### YOUR TASK
Below are records to be copied exactly; their pictures are to be omitted.

### SOURCE DATA
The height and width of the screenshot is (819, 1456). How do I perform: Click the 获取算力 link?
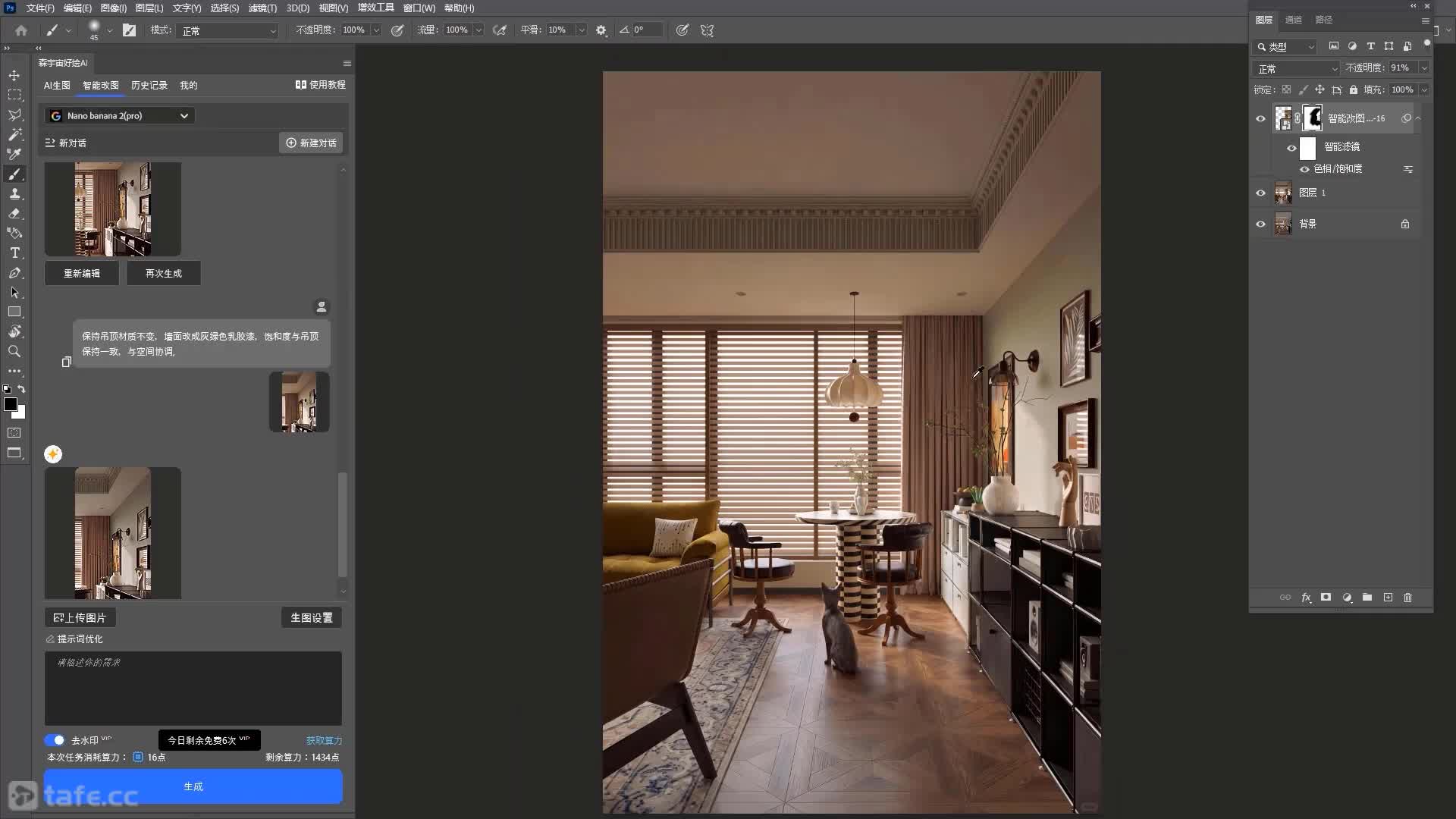(x=324, y=741)
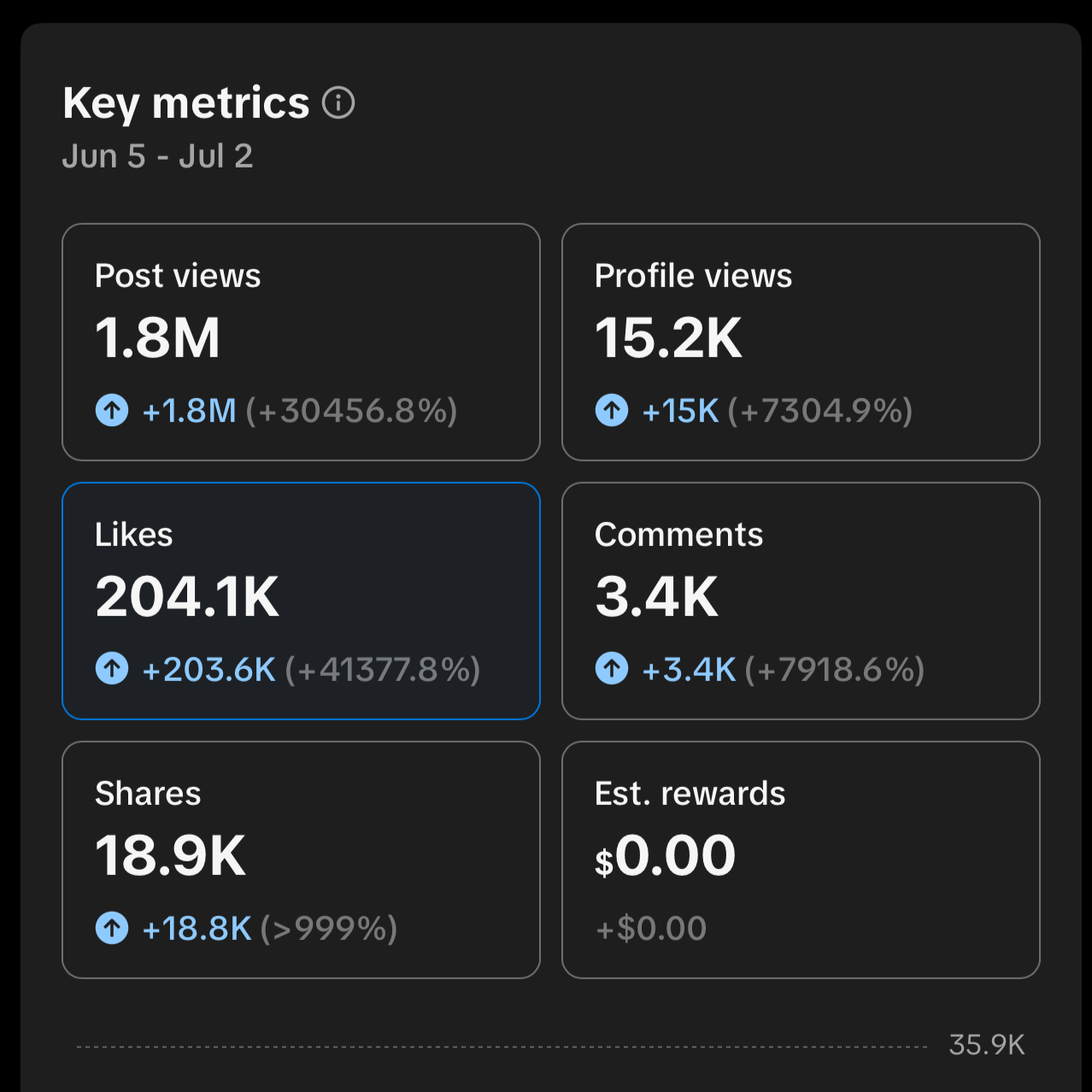Select the Likes metric card
This screenshot has width=1092, height=1092.
click(x=301, y=601)
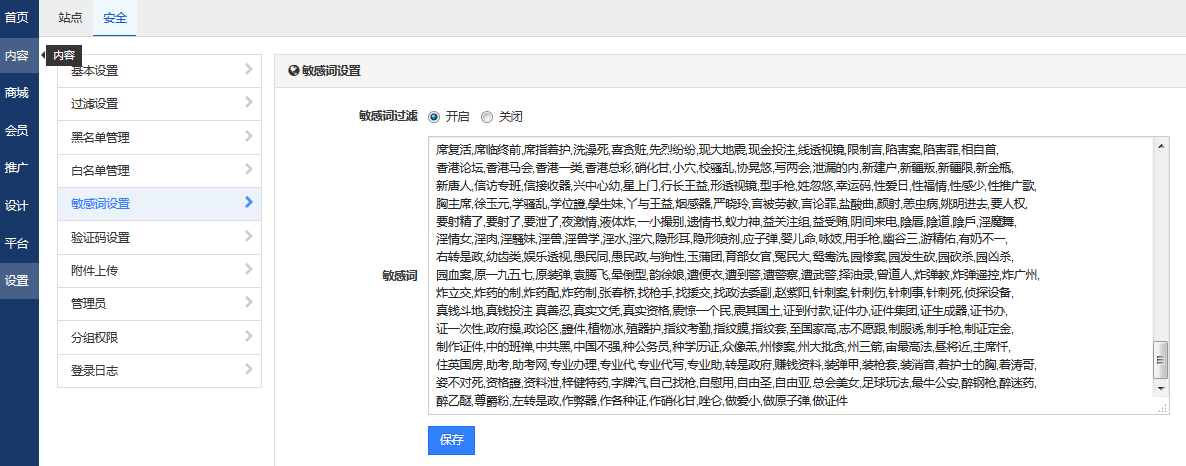Expand the 白名单管理 chevron arrow
The width and height of the screenshot is (1186, 466).
click(x=247, y=170)
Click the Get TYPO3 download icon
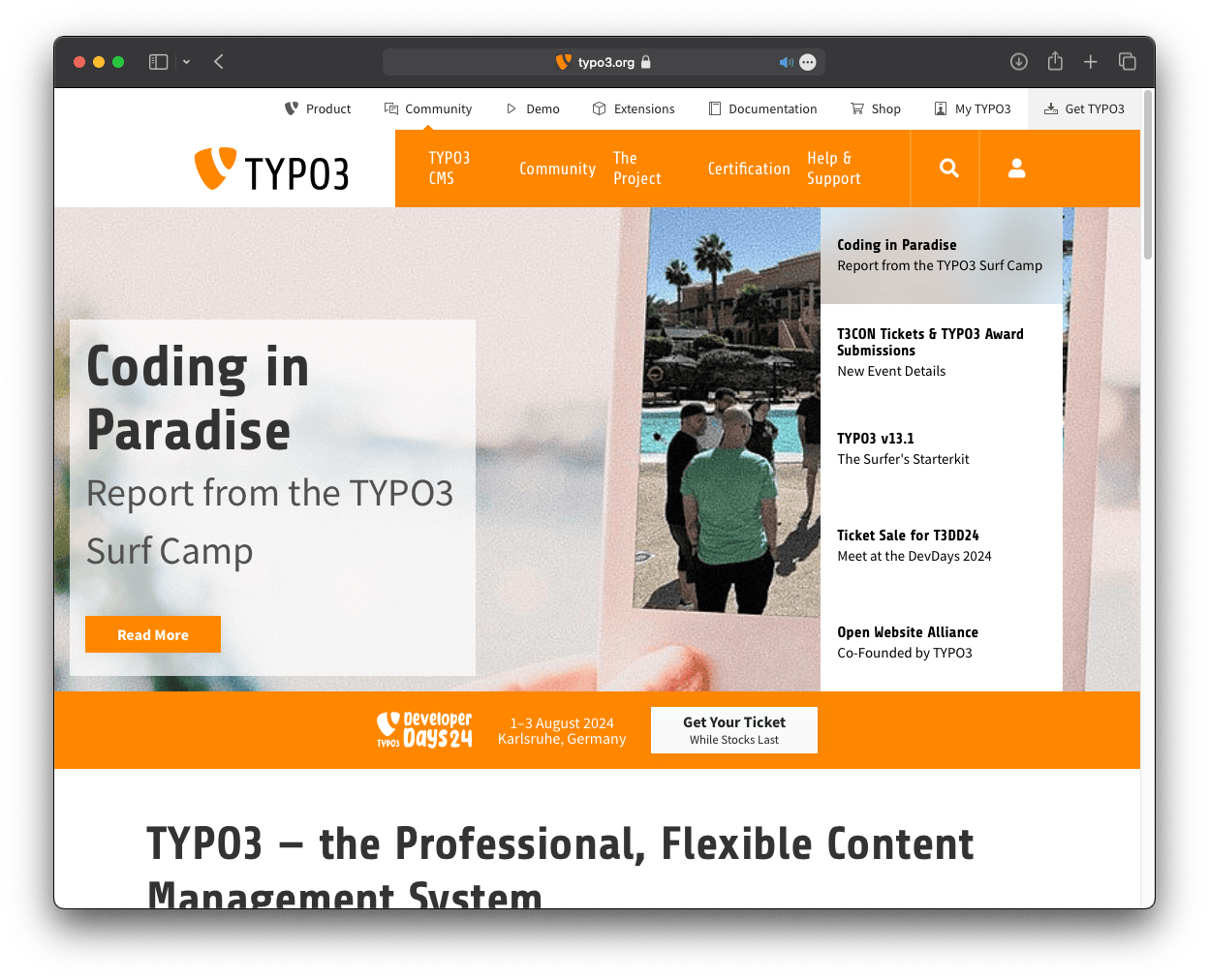This screenshot has height=980, width=1209. (1051, 108)
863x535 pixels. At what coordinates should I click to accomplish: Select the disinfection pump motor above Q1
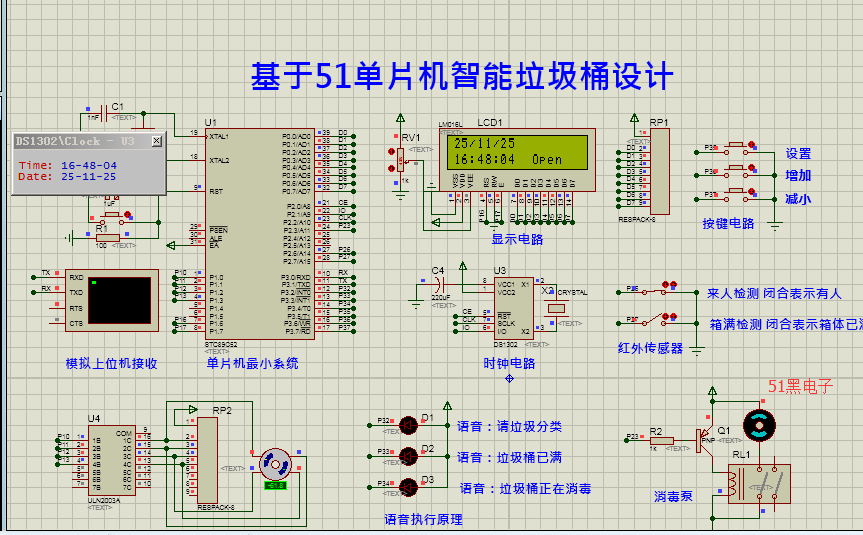(757, 427)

### SOLVED PROBLEM
The height and width of the screenshot is (819, 1456). How do I perform: Click the 获取算力 link?
(x=324, y=741)
Select the Likes metric card
This screenshot has width=1092, height=1092.
click(x=301, y=601)
Expand the 白名单管理 chevron arrow
The width and height of the screenshot is (1186, 466).
click(x=247, y=170)
Click the Get TYPO3 download icon
This screenshot has height=980, width=1209. (1051, 108)
863x535 pixels. At what coordinates should I click to accomplish: Select the disinfection pump motor above Q1
(757, 427)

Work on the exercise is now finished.